Author(s): Chi Yang
Linked Author(s):
Keywords: Huaihe River Basin; Accumulated precipitation; Pearson type III distribution; Generalized additive models for location; Scale and shape; Downscaling
Abstract: As the sixth largest river basin in China, the Huaihe River Basin (HRB) is located in East China with a total area of 270, 000 km². Dominated by the East Asian monsoon climate, the HRB suffers from severe flood disasters. The catchment scale catastrophic floods are usually caused by large-scale persistent rainfall rather than short-term local rainstorms. In this paper, the spatial-temporal variation of annual maximal 30-day accumulated precipitation in the HRB is modeled as response to geographical effects and climate factors. Daily precipitation recorded at a network of meteorological stations covering the HRB and its contiguous areas spanning 1951 to 2012 is used to generate the annual maximum as response variable. The Pearson Type III (P3) distribution, a 3-parameter gamma distribution widely used in hydrology, is fitted within the framework of Generalized Additive Models for Location, Scale and Shape (GAMLSS).
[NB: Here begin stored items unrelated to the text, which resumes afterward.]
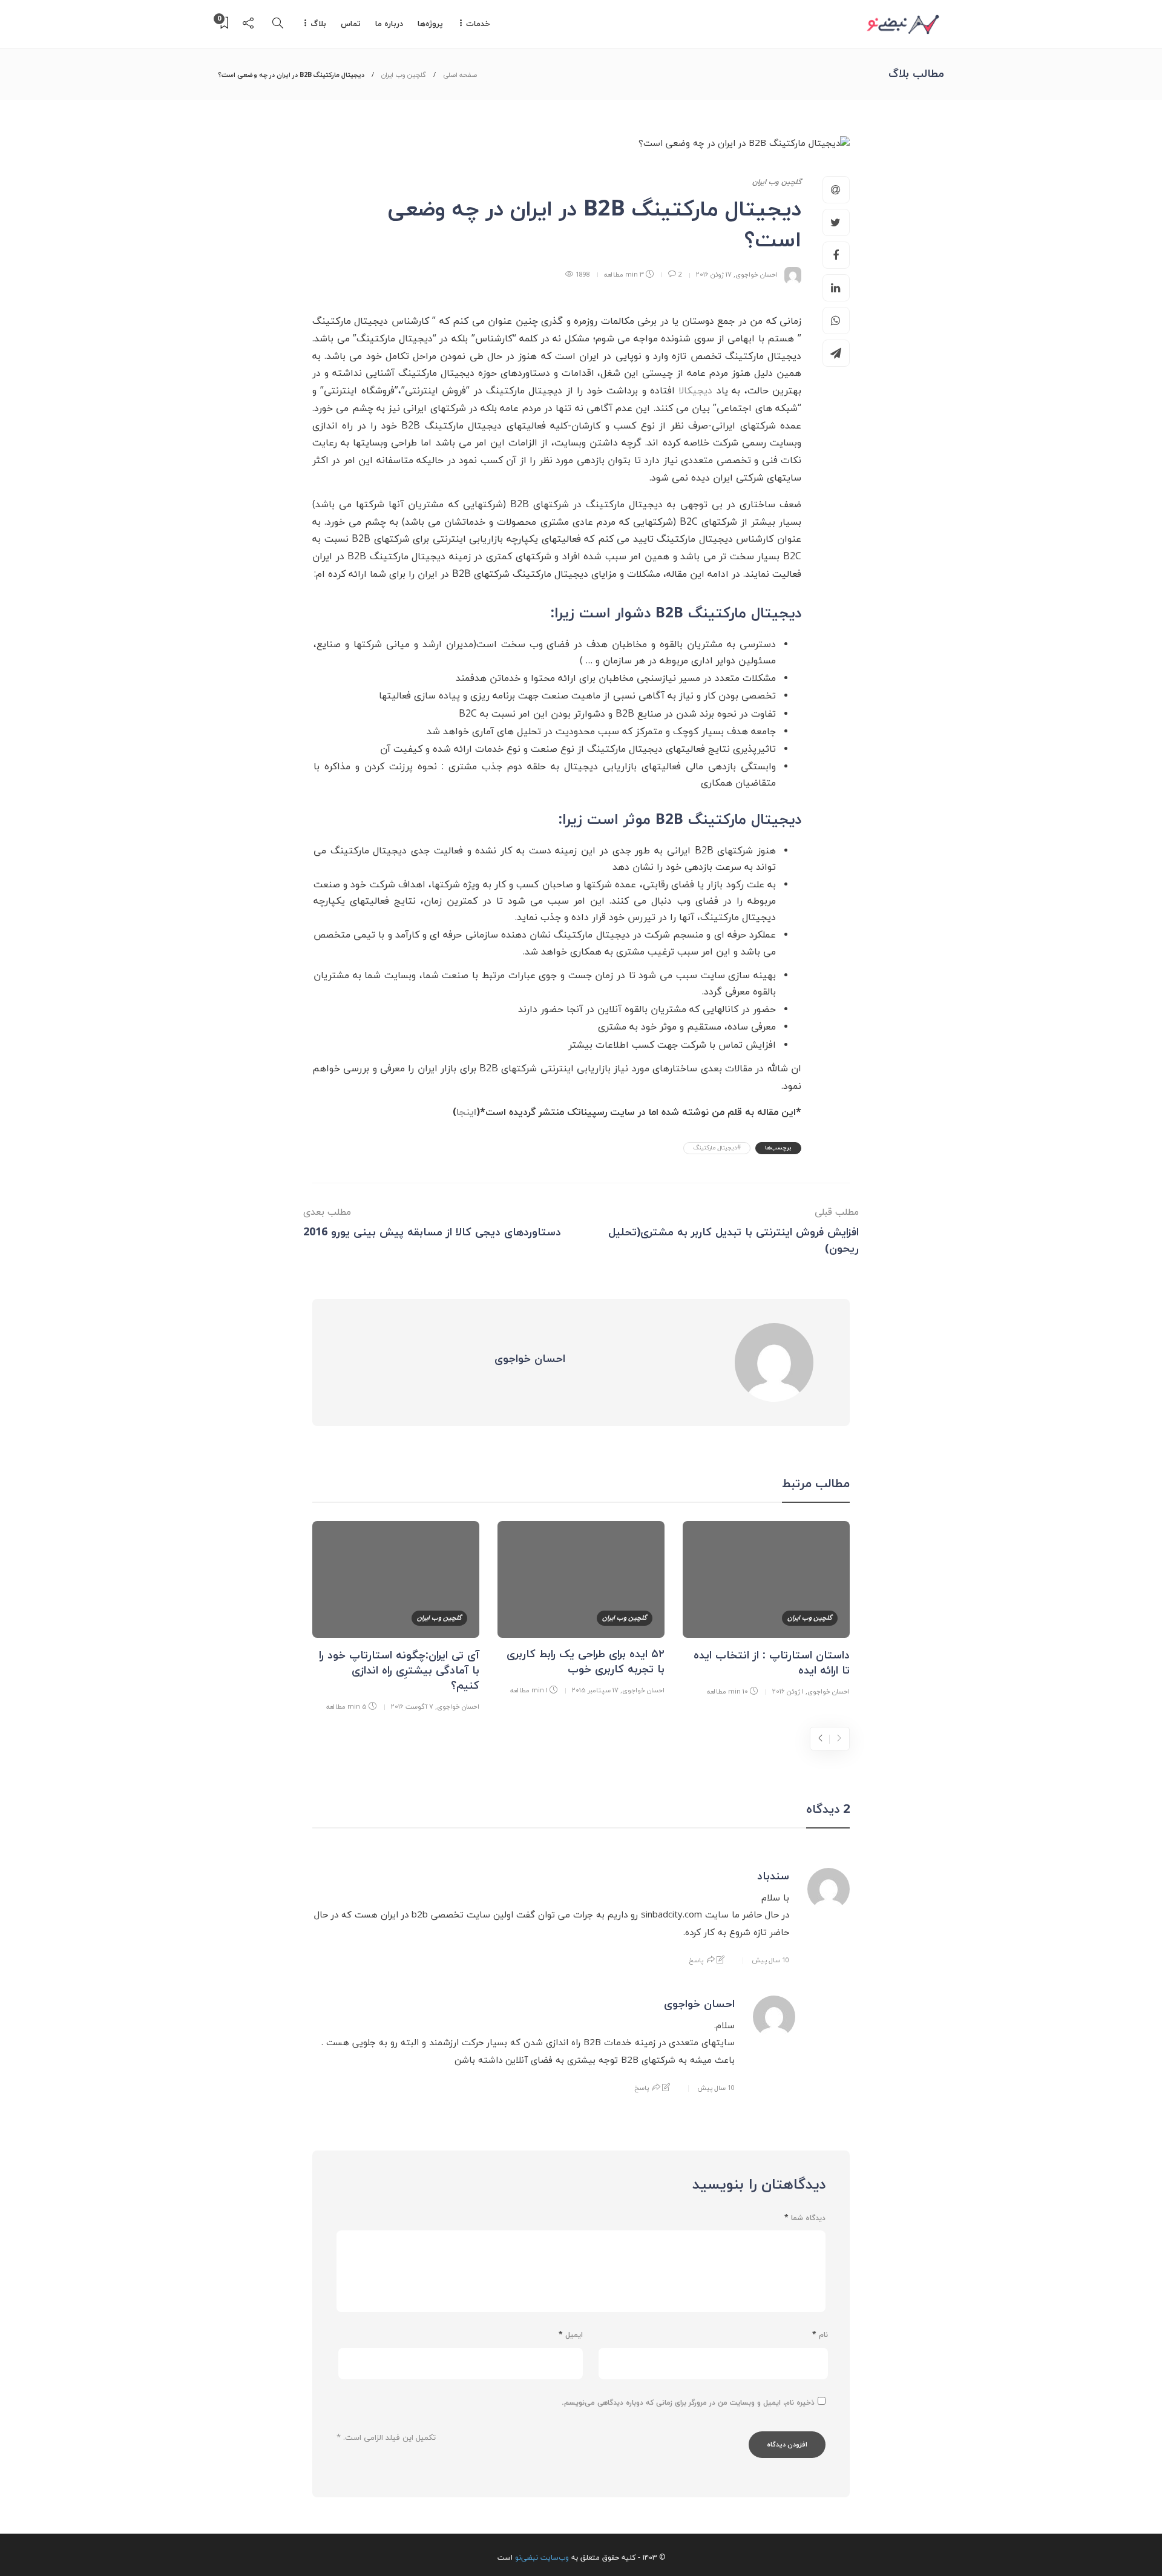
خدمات (478, 24)
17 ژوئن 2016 (714, 274)
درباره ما (389, 24)
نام (820, 2335)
By using GAMLSS, spatial pattern and inter-annual variation of the annual maximum can be represented simultaneously through semi-parametric regression. 3-dimensional geographical coordinates are used as covariates of the model accounting for the spatial variation of the annual extremes. To investigate the relationship of the response variable to climate variability, extensive climate indices representing large-scale circulation patterns and sea surface temperature patterns are examined; statistically significant ones are selected as covariates of the model. Return periods of the annual maximum changing with location and time can be derived accordingly from the fitted GAMLSS. The results show that the fitted model can well describe both the non-stationarity-in-time and non-homogeneity-in-space of the response variable in the study area simultaneously. This method provides a useful tool for flood control planning under climate impact and for the projection of climate change scenarios onto the annual maximal cumulative precipitation in the HRB.